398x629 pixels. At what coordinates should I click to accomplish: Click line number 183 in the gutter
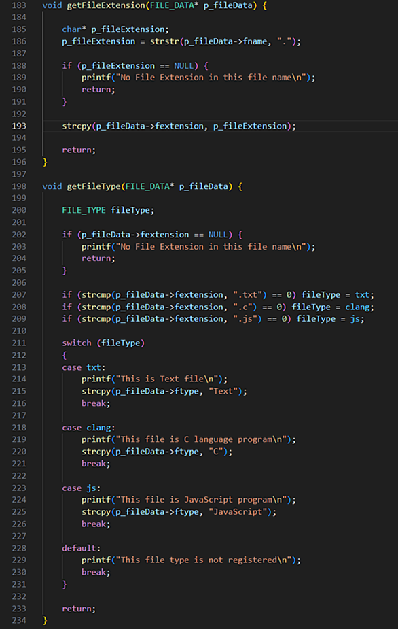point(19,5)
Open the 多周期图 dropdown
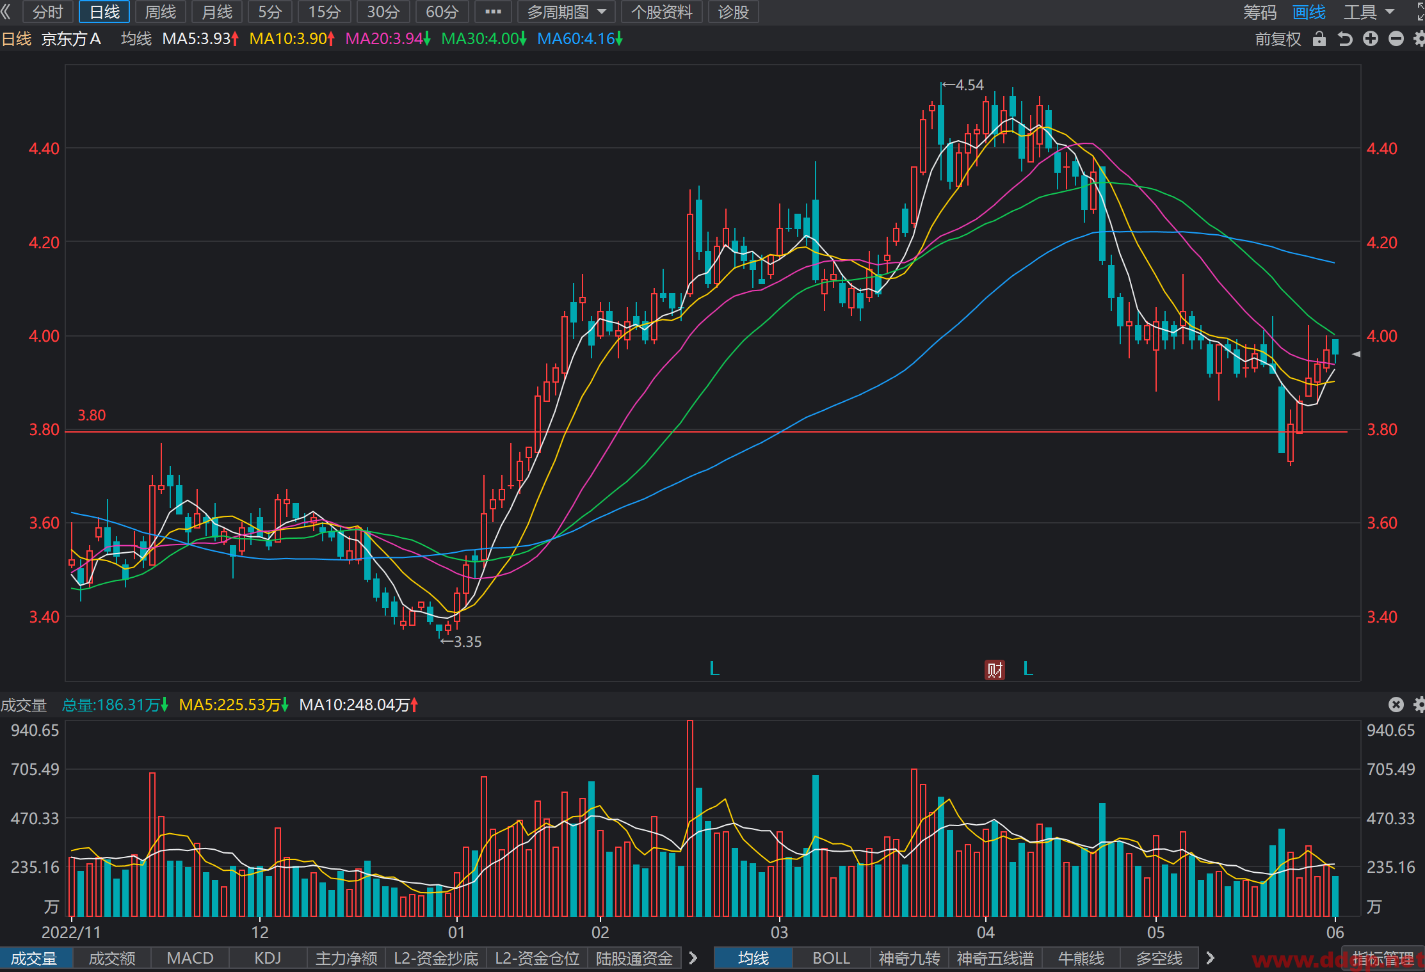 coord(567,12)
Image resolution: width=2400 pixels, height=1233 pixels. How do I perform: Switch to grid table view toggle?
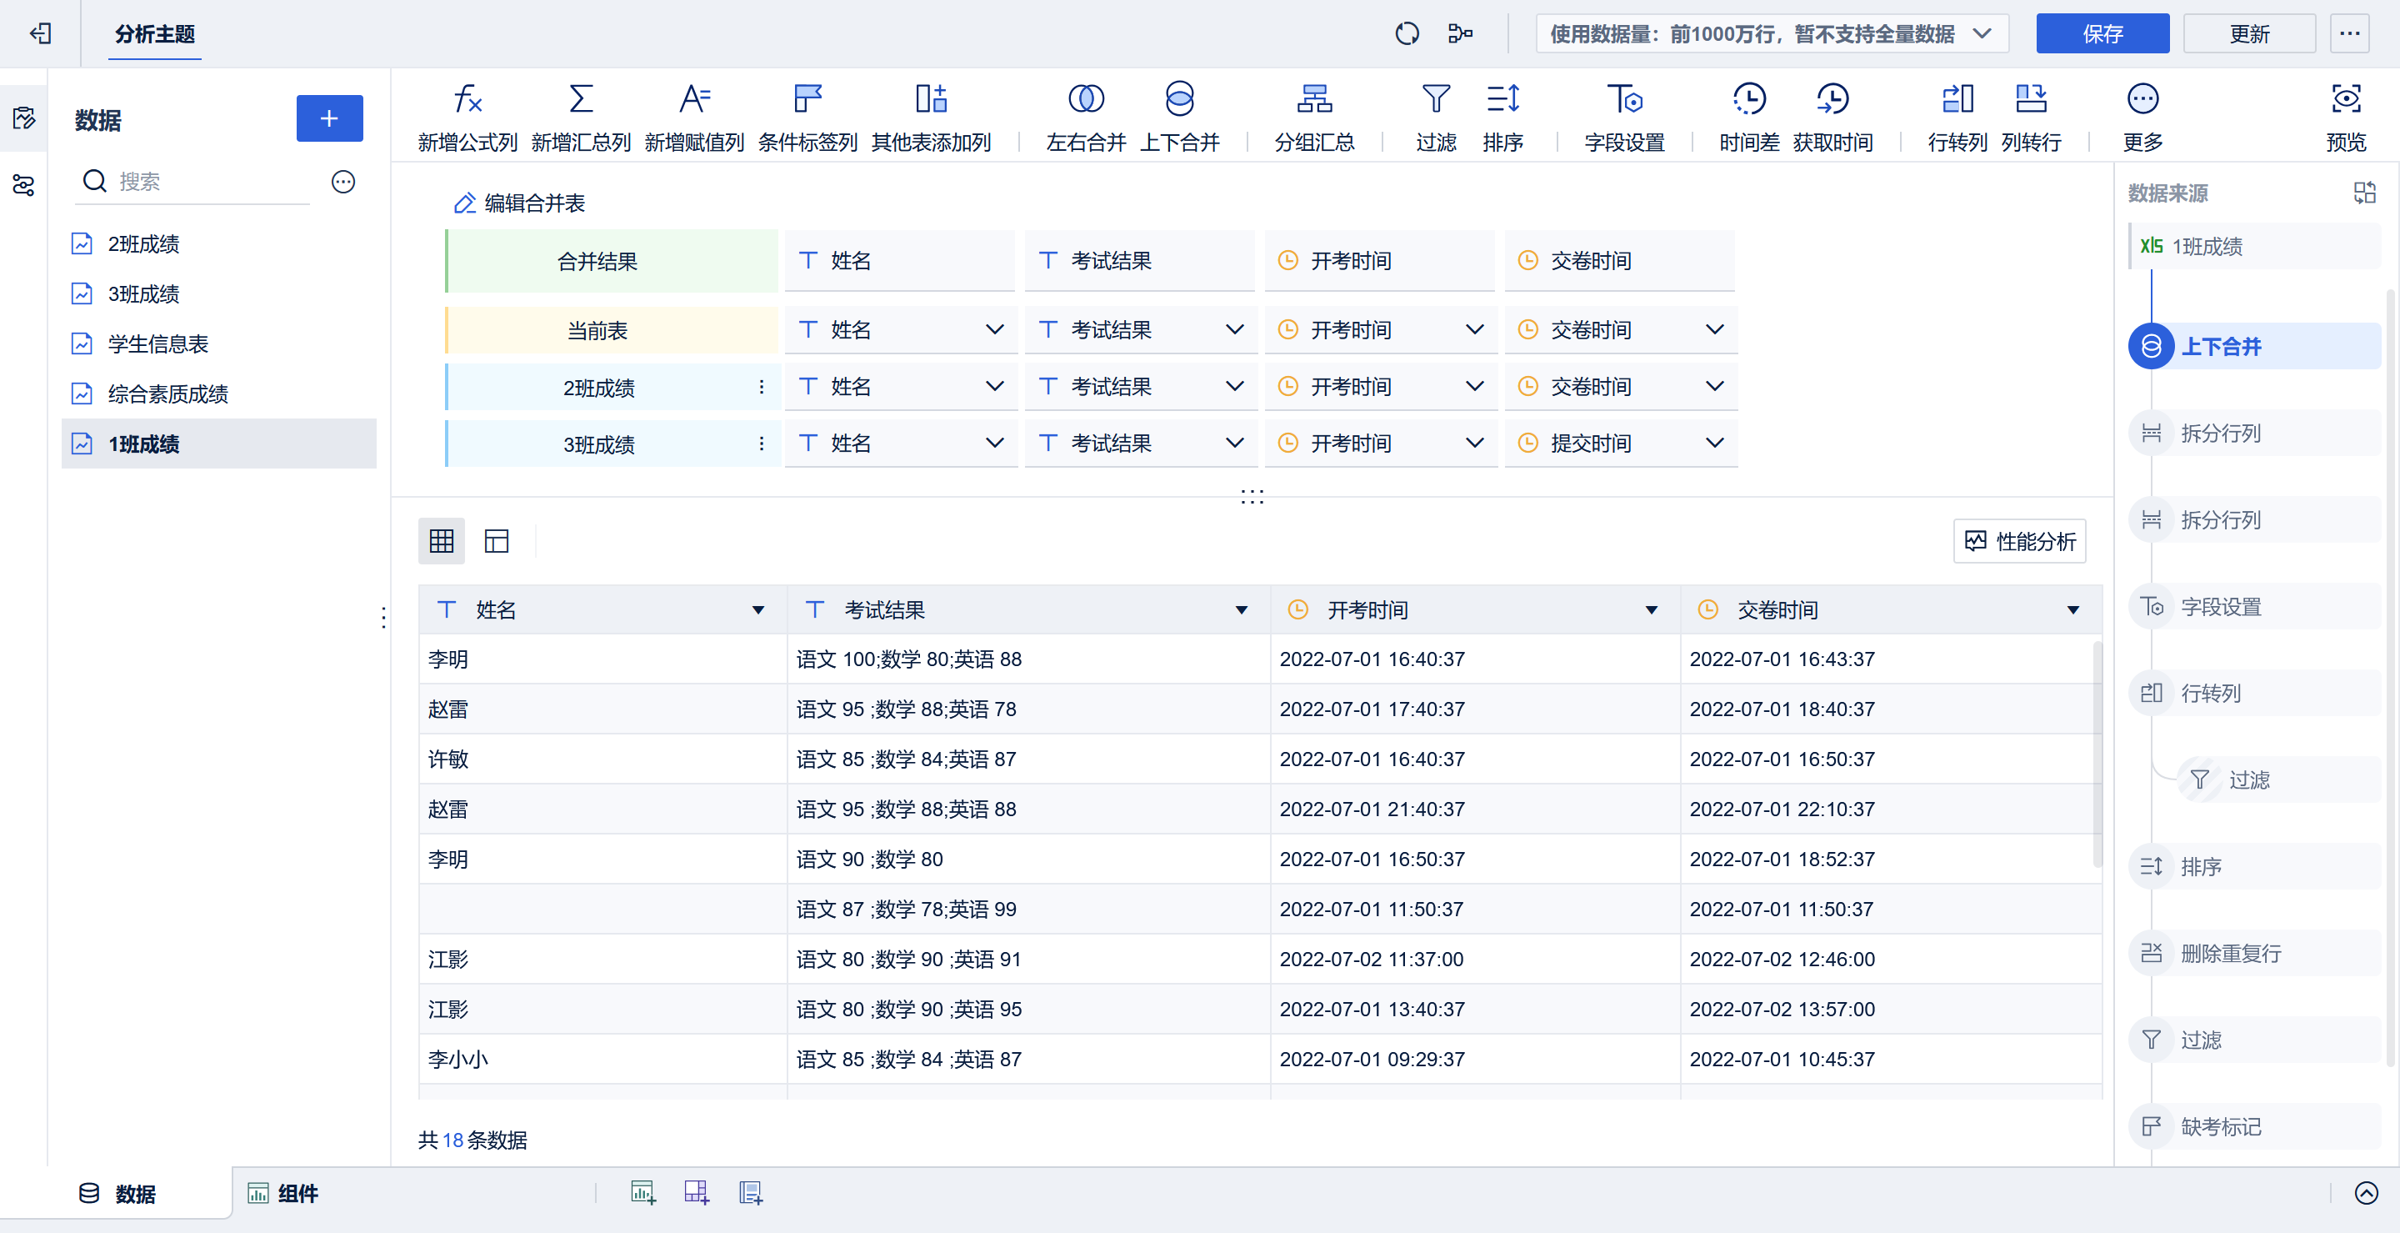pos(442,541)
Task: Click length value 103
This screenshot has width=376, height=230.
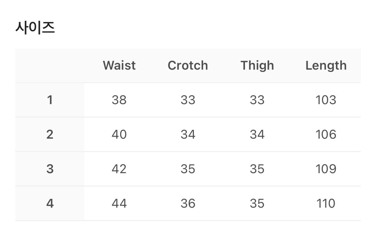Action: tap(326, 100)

# [Short exercise]
Write out again, word for word, the lines of the listing that begin with the line containing "Open the 多周期图 dropdown" and continue through the last line of the listing. Omit the pictures.

# [Answer below]
Open the 多周期图 dropdown
 coord(567,12)
Image resolution: width=2400 pixels, height=1233 pixels. How do I perform: Switch to grid table view toggle?
pos(442,541)
Task: Click length value 103
This screenshot has width=376, height=230.
Action: tap(326, 100)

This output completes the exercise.